╔══

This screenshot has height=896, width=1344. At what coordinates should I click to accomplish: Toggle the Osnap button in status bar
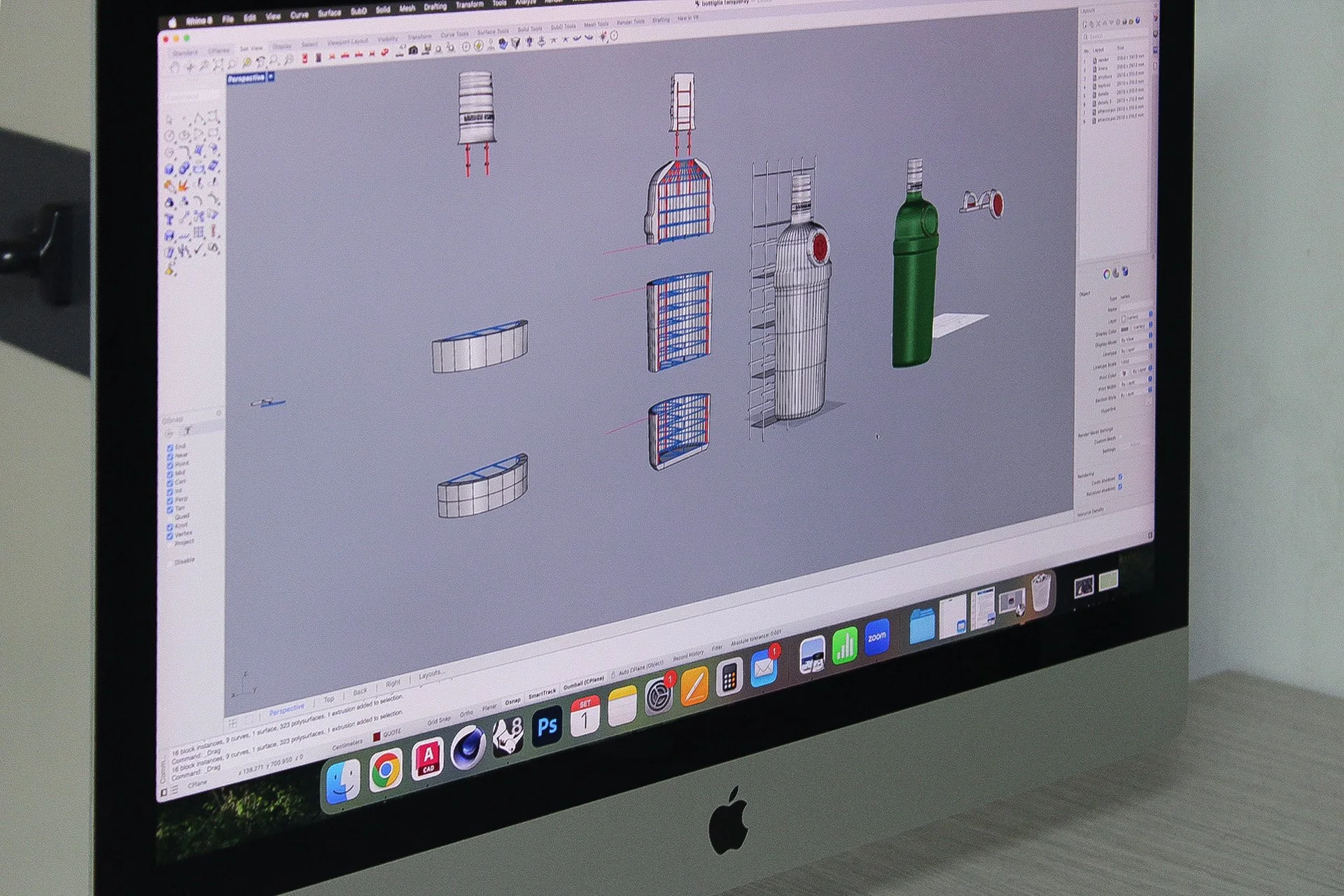click(x=513, y=701)
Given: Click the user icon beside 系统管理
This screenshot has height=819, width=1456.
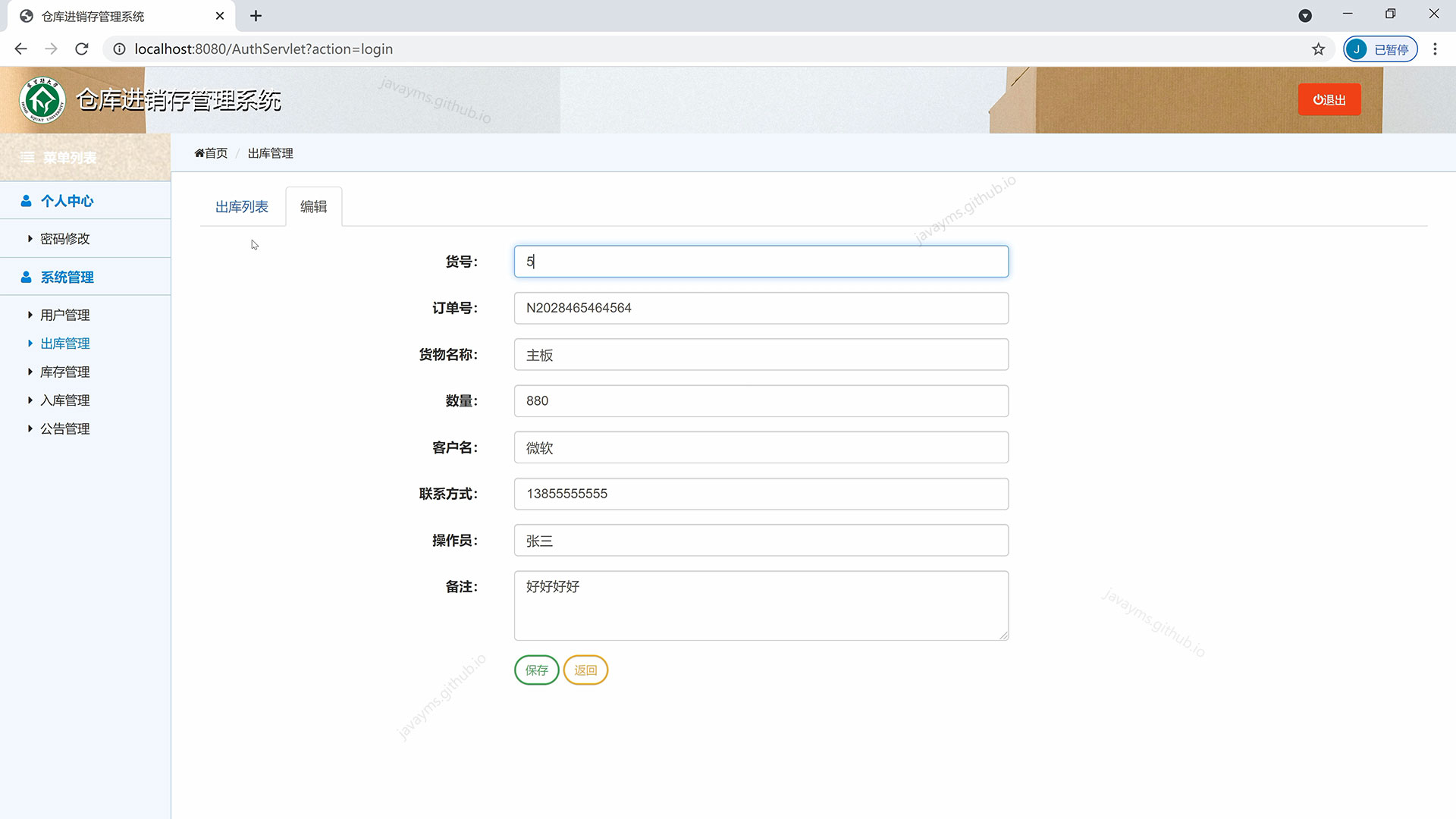Looking at the screenshot, I should pyautogui.click(x=26, y=278).
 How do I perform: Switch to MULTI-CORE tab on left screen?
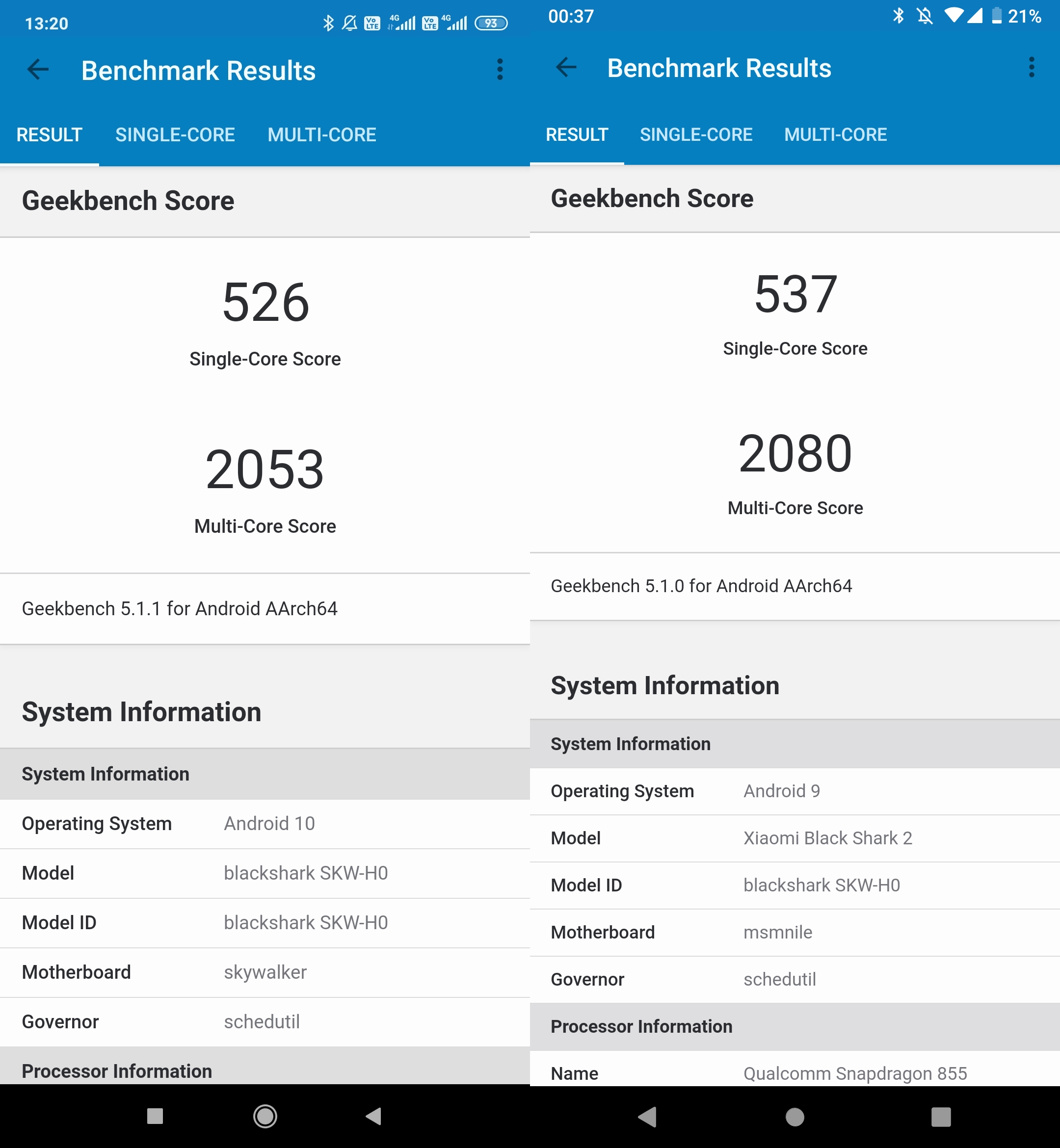click(x=322, y=135)
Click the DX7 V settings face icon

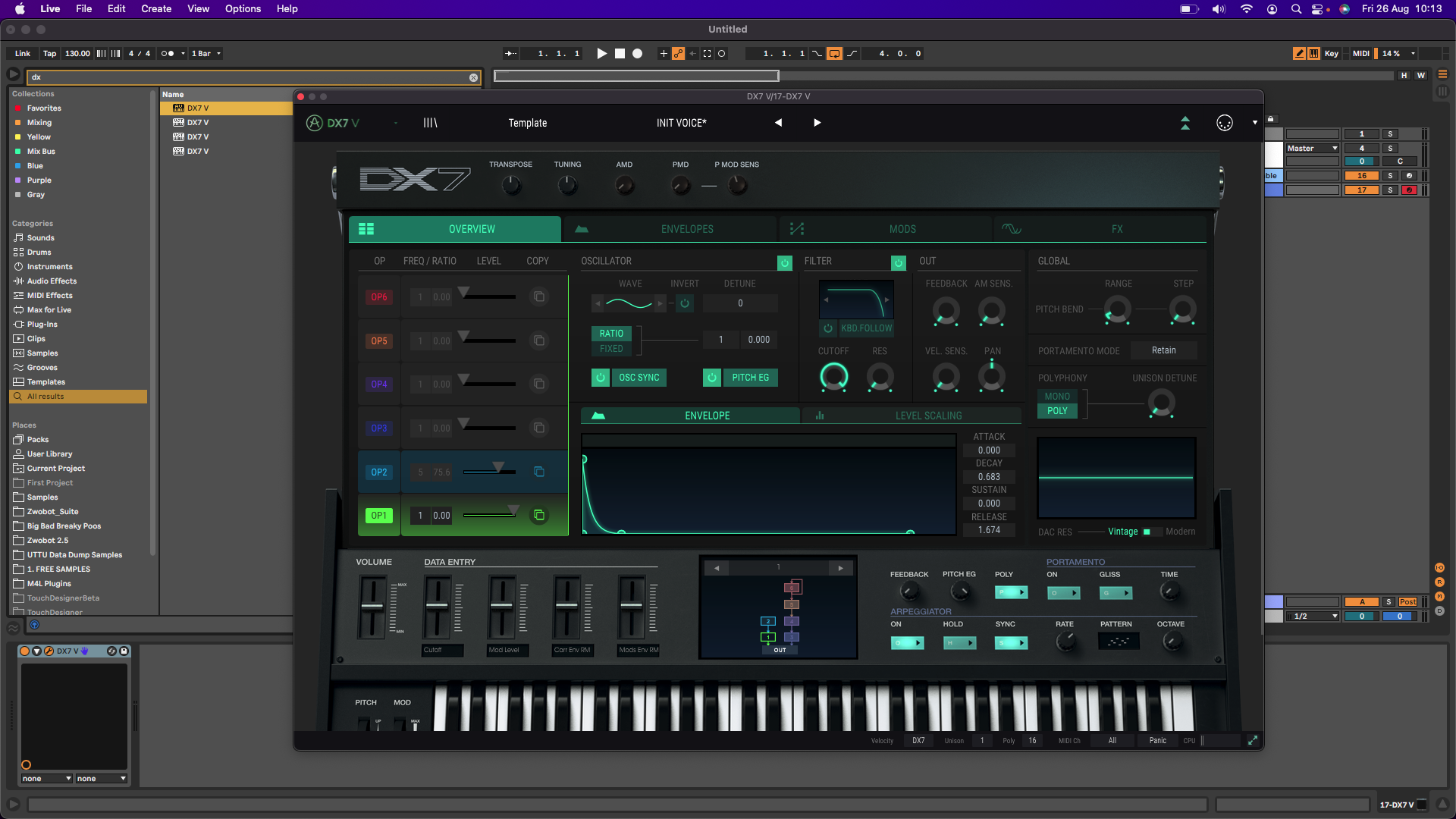(1224, 123)
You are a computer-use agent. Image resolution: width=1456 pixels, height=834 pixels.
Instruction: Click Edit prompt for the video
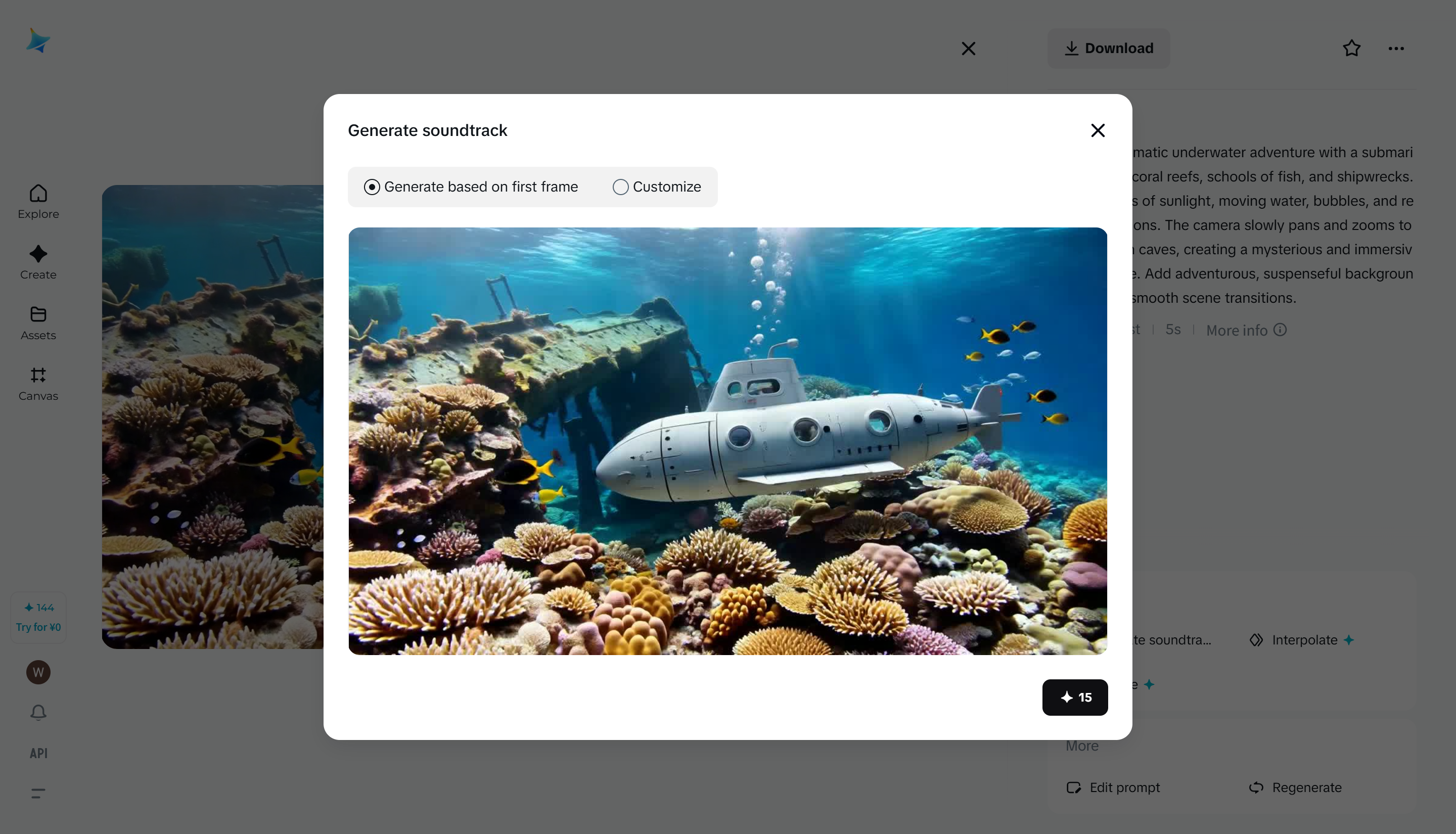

╚══

## Task requirements
The records above need to be restated word for word, with the pictures left out.

## Answer box
This screenshot has height=896, width=1344. At what coordinates should I click to accomplish: Toggle the Osnap button in status bar
click(x=513, y=701)
Given: Click the user icon beside 系统管理
This screenshot has height=819, width=1456.
Looking at the screenshot, I should pyautogui.click(x=26, y=278).
 How do I perform: Switch to MULTI-CORE tab on left screen?
click(x=322, y=135)
Click the DX7 V settings face icon

(1224, 123)
You are a computer-use agent. Image resolution: width=1456 pixels, height=834 pixels.
Instruction: Click Edit prompt for the video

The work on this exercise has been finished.